Whelly wants to tell Dr Kami Kandola the village is open to isolation plans being submitted that would allow medical travellers to self-isolate in their own Fort Simpson homes.
“They’re already in a bit of a fragile state, and certainly didn’t plan the trip themselves,” Whelly told councillors. “Why make things harder for them by having to isolate them in a community far away from any supports?”
Whelly said the idea came out of a tri-council meeting with the Łı́ı́dlı̨́ı̨́ Kų́ę́ First Nation and Fort Simpson Métis Nation.
He stressed the village is not looking to become a hub in which any incoming travellers could isolate.
The change would simply allow Fort Simpson residents who have left the territory for medical reasons to self-isolate at home.
If approved, the measure as envisaged by Whelly would still see residents’ self-isolation plans being reviewed and approved by the chief public health officer.

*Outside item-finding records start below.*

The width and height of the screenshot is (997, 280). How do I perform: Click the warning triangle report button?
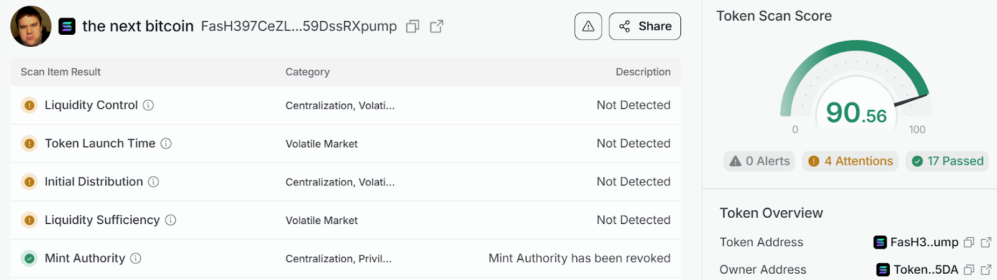[588, 26]
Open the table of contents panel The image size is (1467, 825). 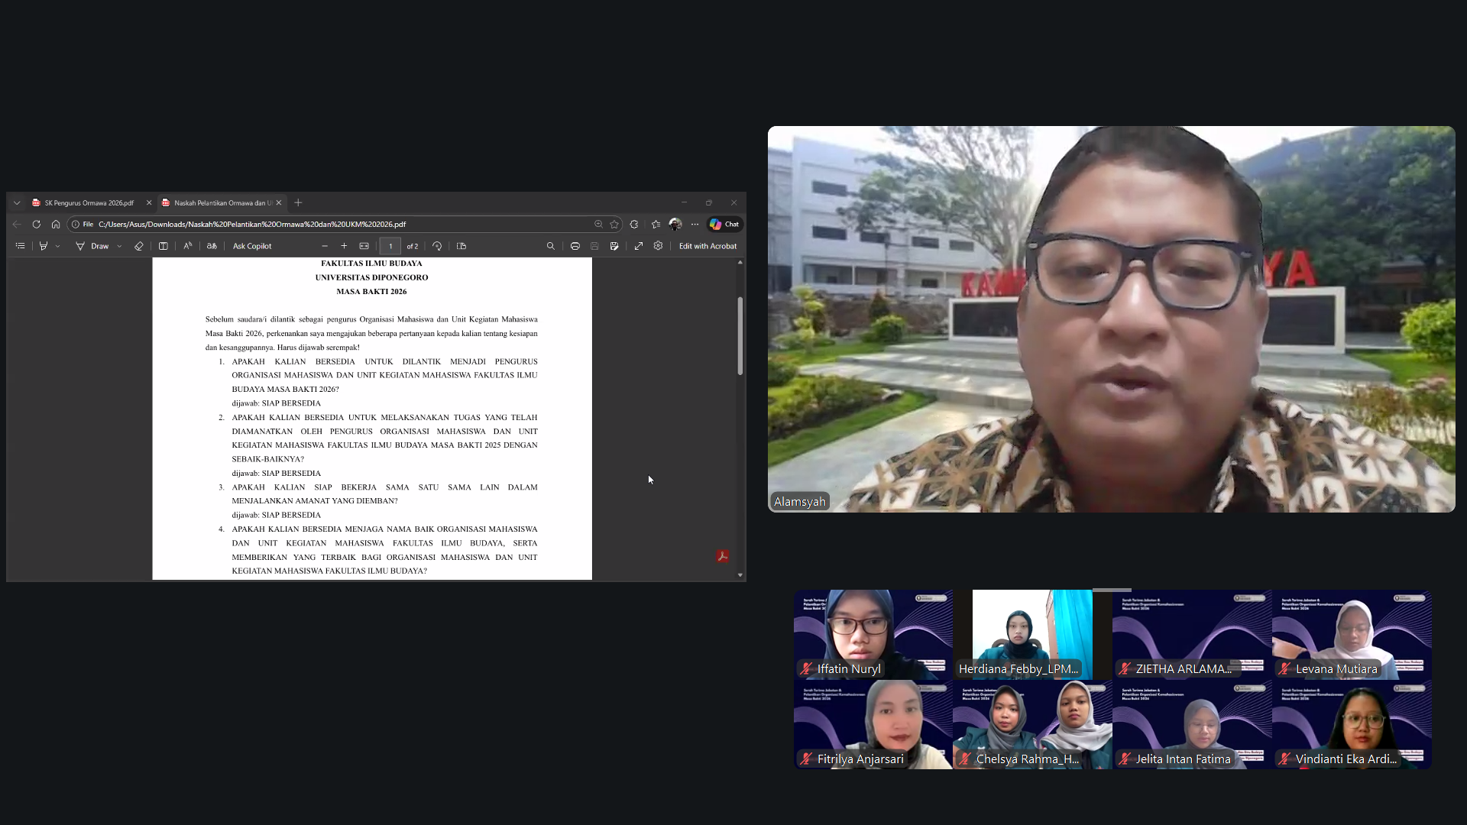[20, 246]
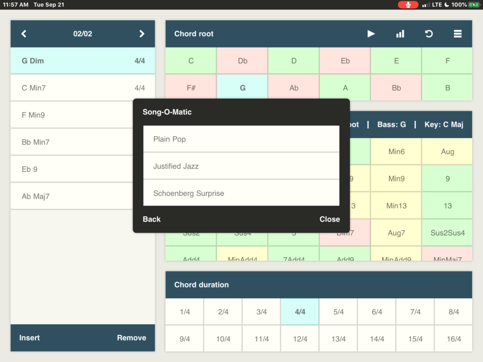Screen dimensions: 483x362
Task: Click the undo arrow icon
Action: pyautogui.click(x=429, y=34)
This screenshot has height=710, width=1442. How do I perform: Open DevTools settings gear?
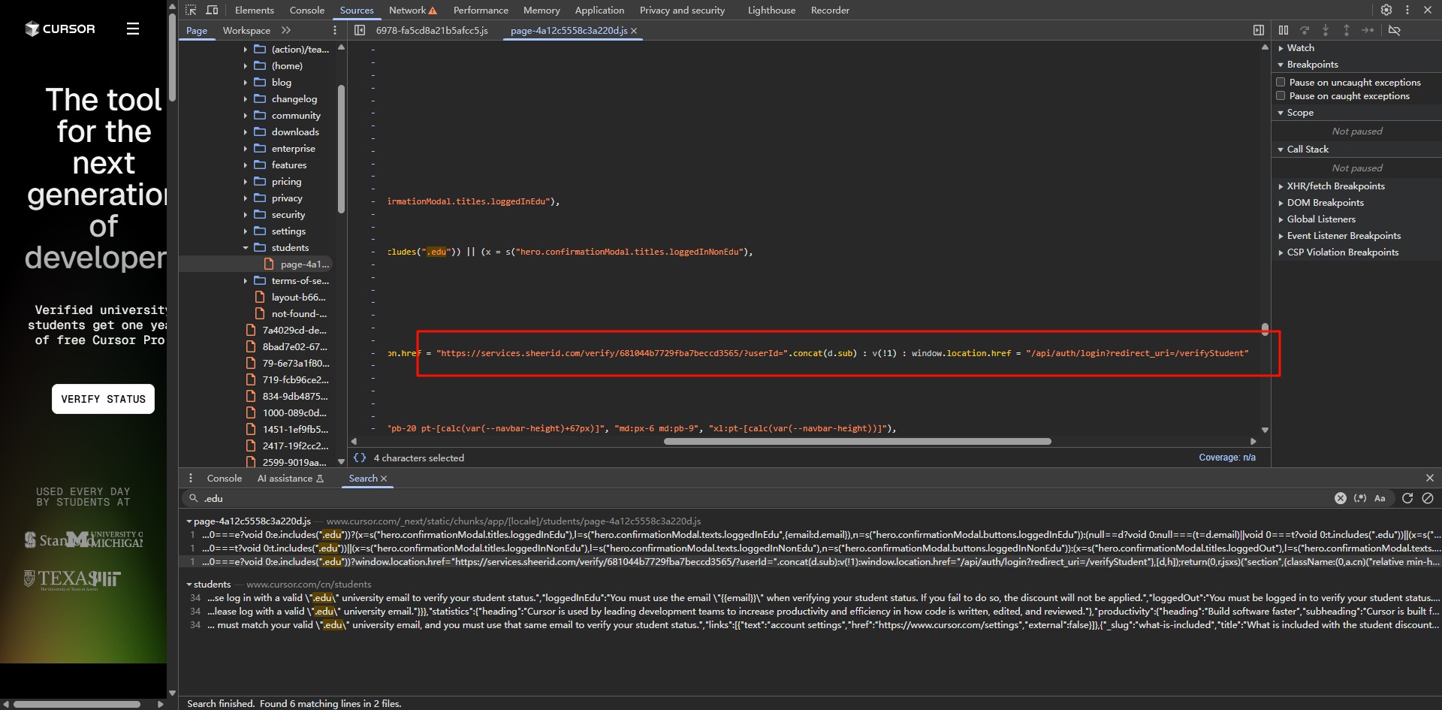(1386, 10)
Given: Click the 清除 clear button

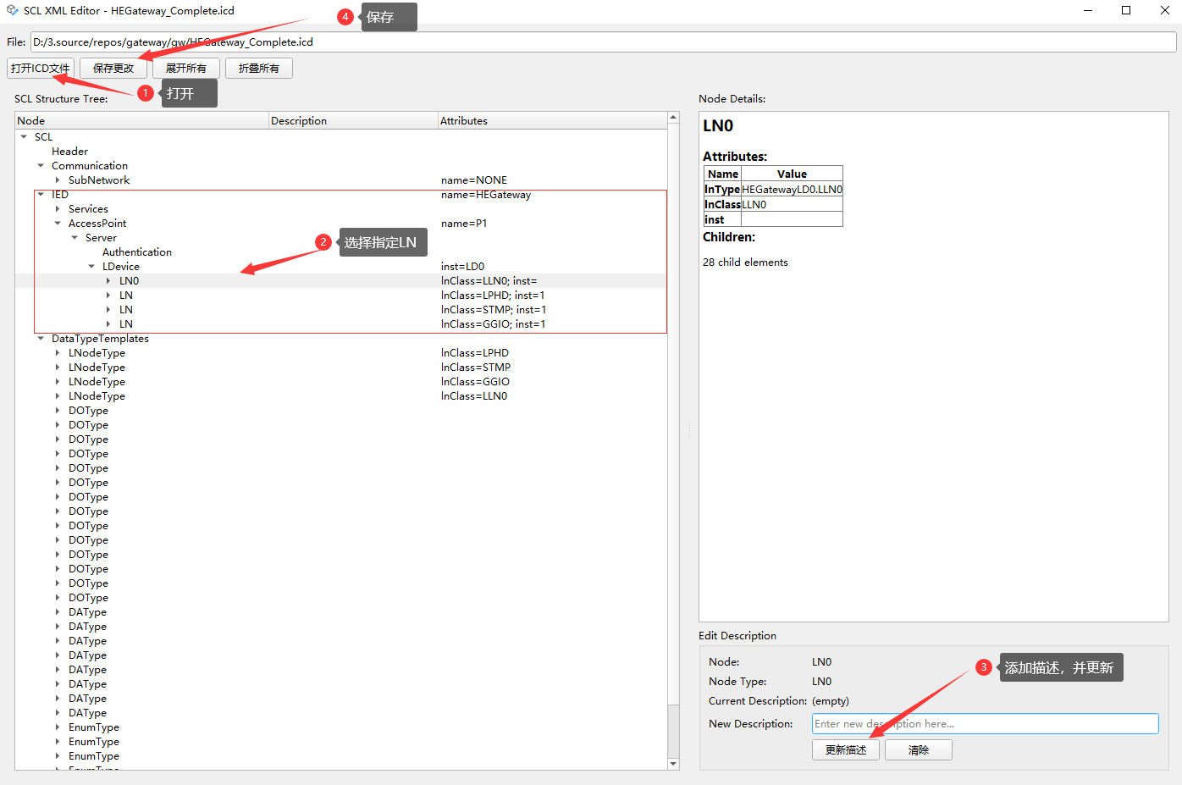Looking at the screenshot, I should [x=918, y=750].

It may be that not every resident’s plan is approved, he said, and would apply only to those travelling for medical reasons.
“Let’s focus on the essential medical travel, the non-discretionary medical travel people have to go on when they’re taking treatments,” said the mayor.
The territorial government did not respond to a request for comment.
Whelly said he had heard from several Fort Simpson residents who had to self-isolate in other hubs but had what he termed dreadful experiences with aspects of their stay like meals and service.
He said those self-isolating should be treated “like they are guests in the hotel, not an inconvenience.”
“I think they have to remember they’re not there by choice, they’re there for their own health – so they are told – because they’re closer to a hospital,” Whelly said.
“Certainly, for those that continue and will have to self-isolate from our community, we hope they get treated as good as they can be.”